Polemik Prasasti Penjabat Bupati Lebak: Sejarah atau Kekeliruan Administratif?

Polemik Prasasti Penjabat Bupati Lebak: Sejarah atau Kekeliruan Administratif?

Pelantikan Bupati Lebak, Hasbi Asyidiky Jayabaya, pada Senin, 3 Maret 2025, diwarnai polemik terkait prasasti yang terpasang di Gedung Negara Lebak. Prasasti tersebut mencantumkan nama penjabat (Pj) bupati di antara daftar bupati definitif. Hal ini langsung mendapat tanggapan tegas dari Bupati Hasbi yang menilai pencantuman nama Pj bupati sebagai sebuah kekeliruan yang menyimpang dari sejarah pemerintahan daerah. Ia pun langsung meminta Sekretaris Daerah Lebak untuk segera melakukan koreksi atas prasasti tersebut.

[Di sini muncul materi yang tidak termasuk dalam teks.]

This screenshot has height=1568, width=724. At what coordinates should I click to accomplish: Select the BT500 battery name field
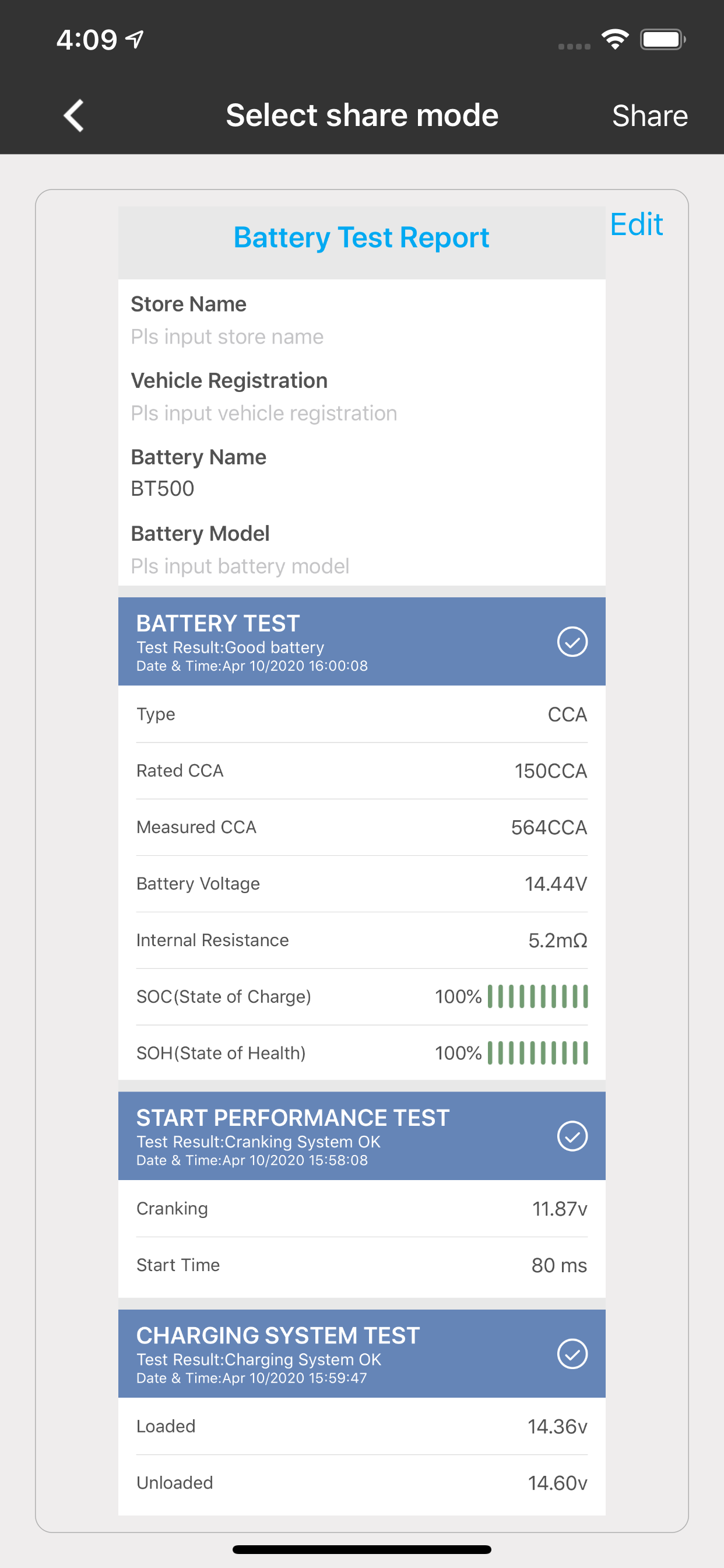[361, 489]
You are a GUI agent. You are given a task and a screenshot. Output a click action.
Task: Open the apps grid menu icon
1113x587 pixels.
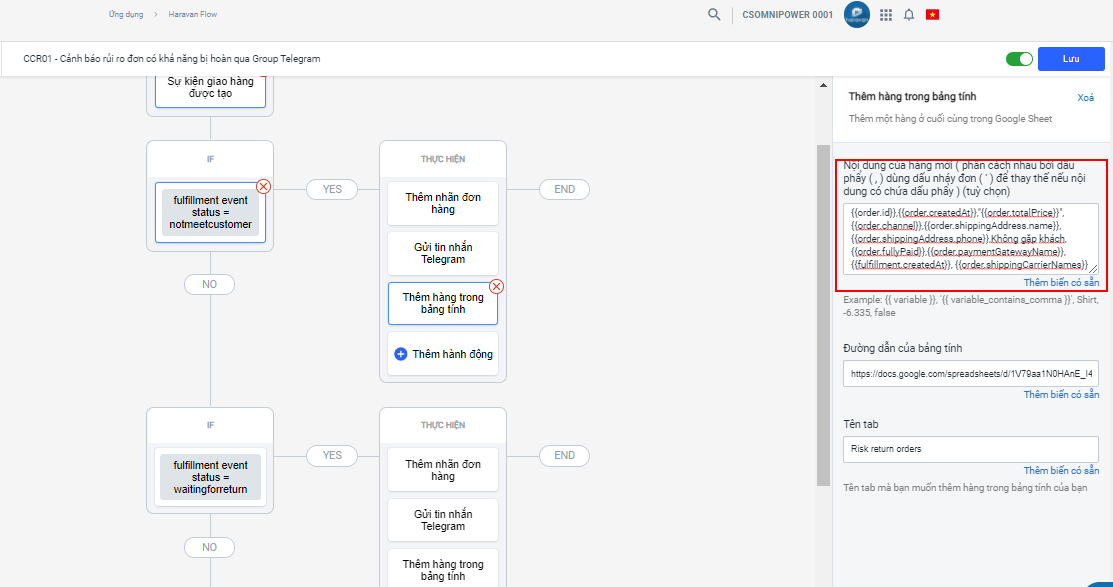885,15
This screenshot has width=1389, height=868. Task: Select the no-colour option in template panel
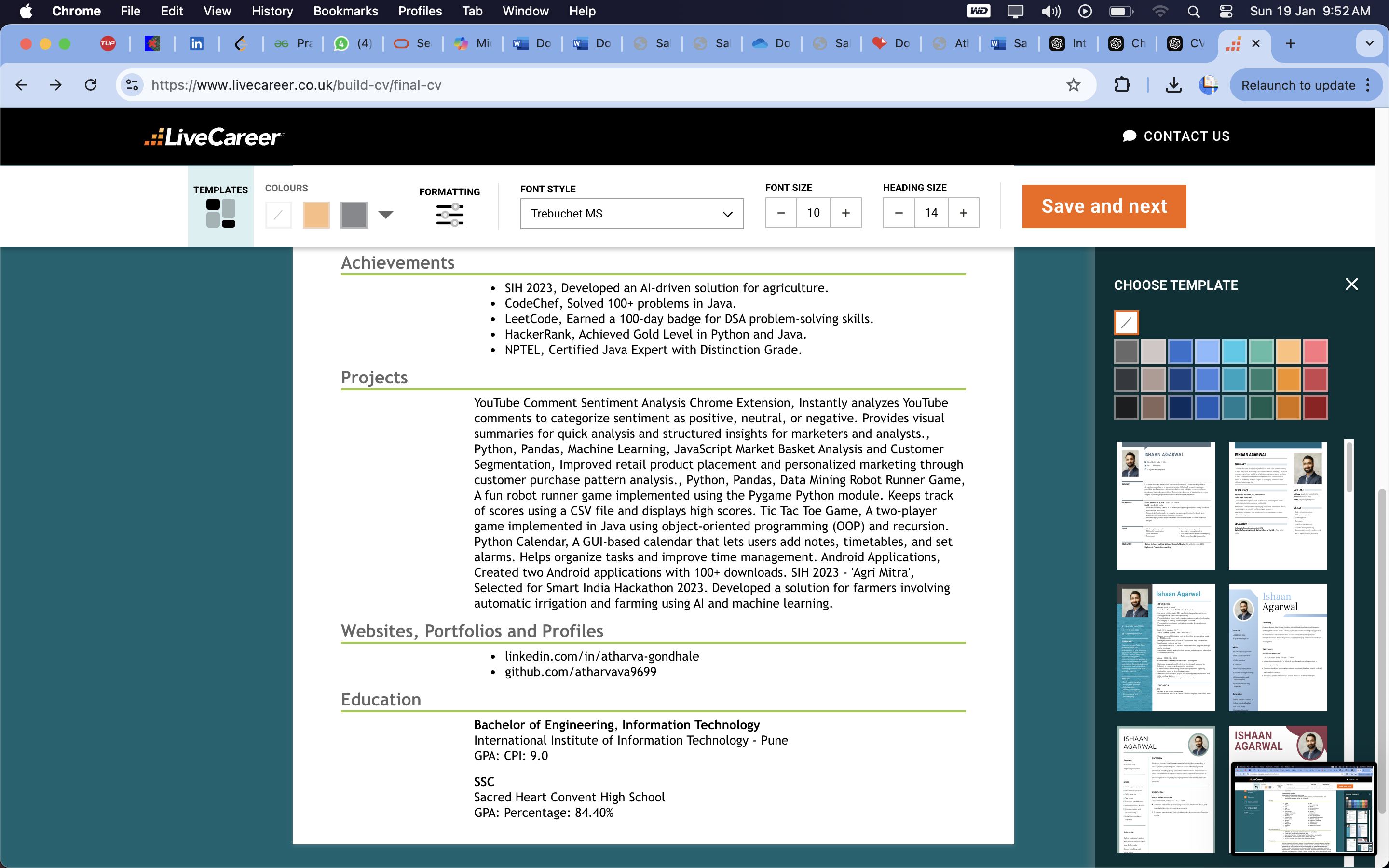[1126, 323]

Bupati Hasbi berpendapat bahwa pencantuman nama Pj Bupati dalam prasasti merupakan pelanggaran aturan, mengingat jabatan bupati merupakan jabatan politik yang dipilih langsung oleh rakyat. Berbeda dengan Pj bupati yang merupakan jabatan Aparatur Sipil Negara (ASN). "Mencantumkan nama Pj bupati dalam prasasti sama saja dengan menyimpangkan sejarah," tegas Bupati Hasbi. Ia menekankan pentingnya menjaga akurasi sejarah pemerintahan di Kabupaten Lebak dan menghindari tindakan yang berpotensi menimbulkan preseden buruk bagi ASN lainnya. Pernyataan tegas Bupati Hasbi ini disampaikan langsung kepada Pj Bupati sebelumnya, Gunawan Rusminto, yang turut hadir dalam serah terima jabatan tersebut.

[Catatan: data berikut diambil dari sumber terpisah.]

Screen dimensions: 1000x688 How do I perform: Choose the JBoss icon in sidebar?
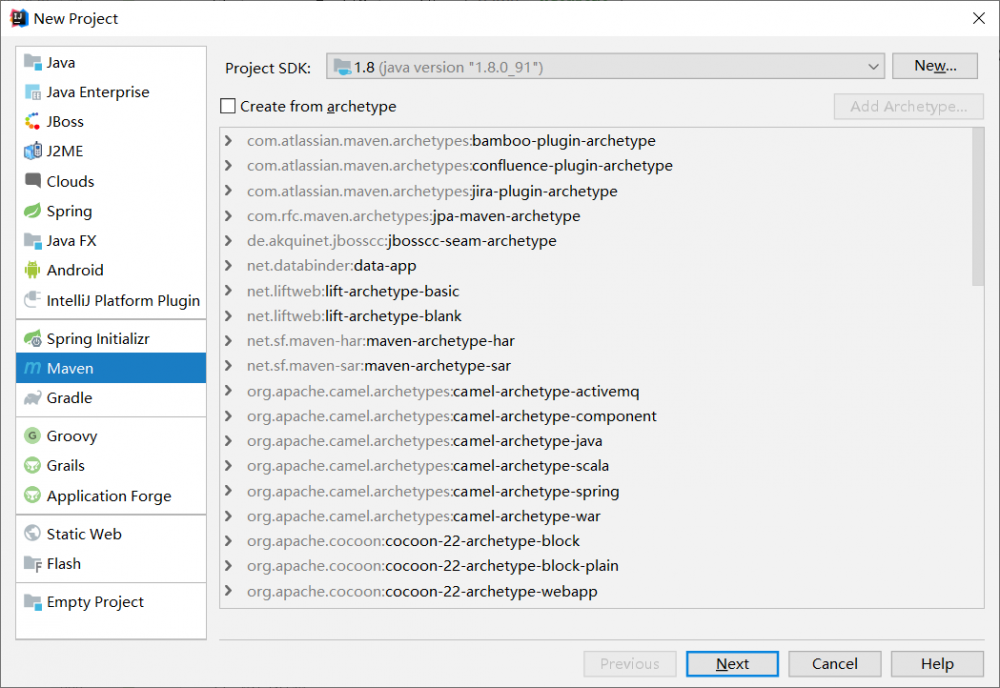tap(33, 122)
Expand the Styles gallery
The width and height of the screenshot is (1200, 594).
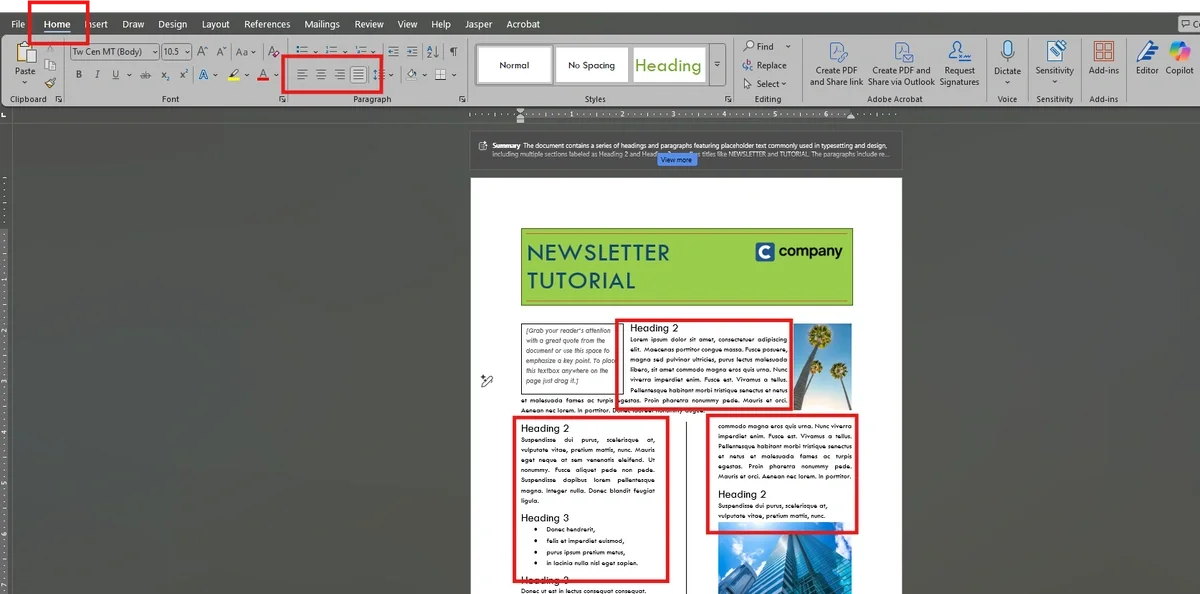(717, 65)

Di sisi lain, Gunawan Rusminto, Pj Bupati sebelumnya, memberikan penjelasan terkait prasasti tersebut. Ia berpendapat bahwa pencantuman nama Pj bupati merupakan bentuk penghormatan dan upaya untuk melestarikan sejarah pemerintahan di Kabupaten Lebak. Gunawan menjelaskan bahwa praktik serupa juga dilakukan di daerah lain, seperti di Pandeglang, bahkan di Kementerian Dalam Negeri. Menurutnya, prasasti tersebut bertujuan untuk memberikan apresiasi kepada para pejabat yang telah bertugas sebelumnya, tanpa memandang status jabatan mereka, baik definitif maupun penugasan.

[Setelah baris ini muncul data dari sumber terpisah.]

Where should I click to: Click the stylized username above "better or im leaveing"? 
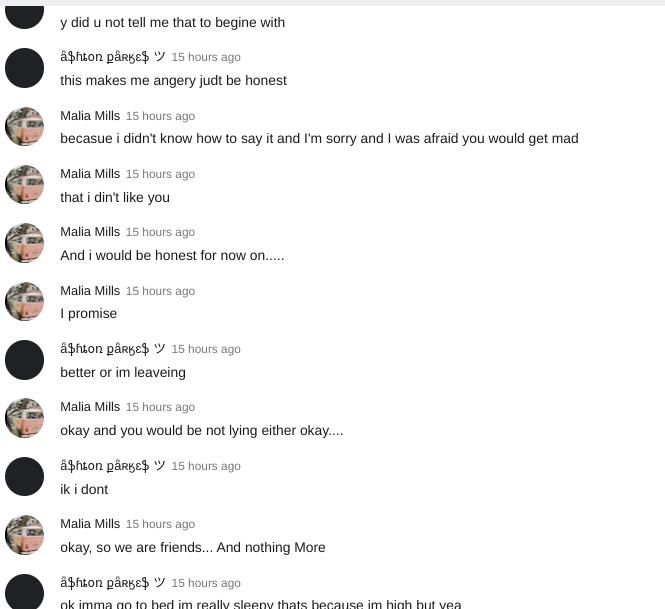coord(112,349)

Perbedaan pandangan ini menimbulkan perdebatan terkait bagaimana seharusnya sejarah pemerintahan daerah dicatat dan diabadikan. Persoalan ini menyoroti pentingnya pedoman dan standar yang jelas dalam penulisan sejarah pemerintahan, terutama mengenai peran dan posisi penjabat sementara dalam konteks pemerintahan daerah. Perbedaan penafsiran antara Bupati Hasbi dan mantan Pj Bupati Gunawan Rusminto menunjukkan perlunya diskusi lebih lanjut untuk mencapai kesepahaman mengenai hal ini.

Selain polemik prasasti, Bupati Hasbi juga mengumumkan kebijakannya untuk tidak menerapkan program 100 hari kerja. Ia lebih memilih untuk fokus langsung pada pelaksanaan tugas pemerintahan dan menyesuaikan program kerjanya dengan program Asta Cita Presiden. Bupati Hasbi beralasan bahwa program 100 hari seringkali hanya menjadi janji yang sulit direalisasikan dan berpotensi menimbulkan kontroversi. Sebagai prioritas utama, Bupati Hasbi menargetkan renovasi Alun-alun Rangkasbitung dengan fokus perbaikan drainase untuk mencegah banjir, reformasi birokrasi di Organisasi Perangkat Daerah (OPD), serta perbaikan data penerima bantuan sosial (bansos) agar lebih tepat sasaran.

Permasalahan ini membuka diskusi penting tentang bagaimana sebuah daerah mencatat sejarahnya, peran Pj kepala daerah, dan bagaimana praktik pemerintahan yang baik dapat diterapkan untuk memastikan akuntabilitas dan transparansi. Ke depannya, diharapkan akan ada kesepakatan dan regulasi yang lebih jelas terkait pencantuman nama pejabat dalam prasasti pemerintahan daerah agar kejadian serupa dapat dihindari.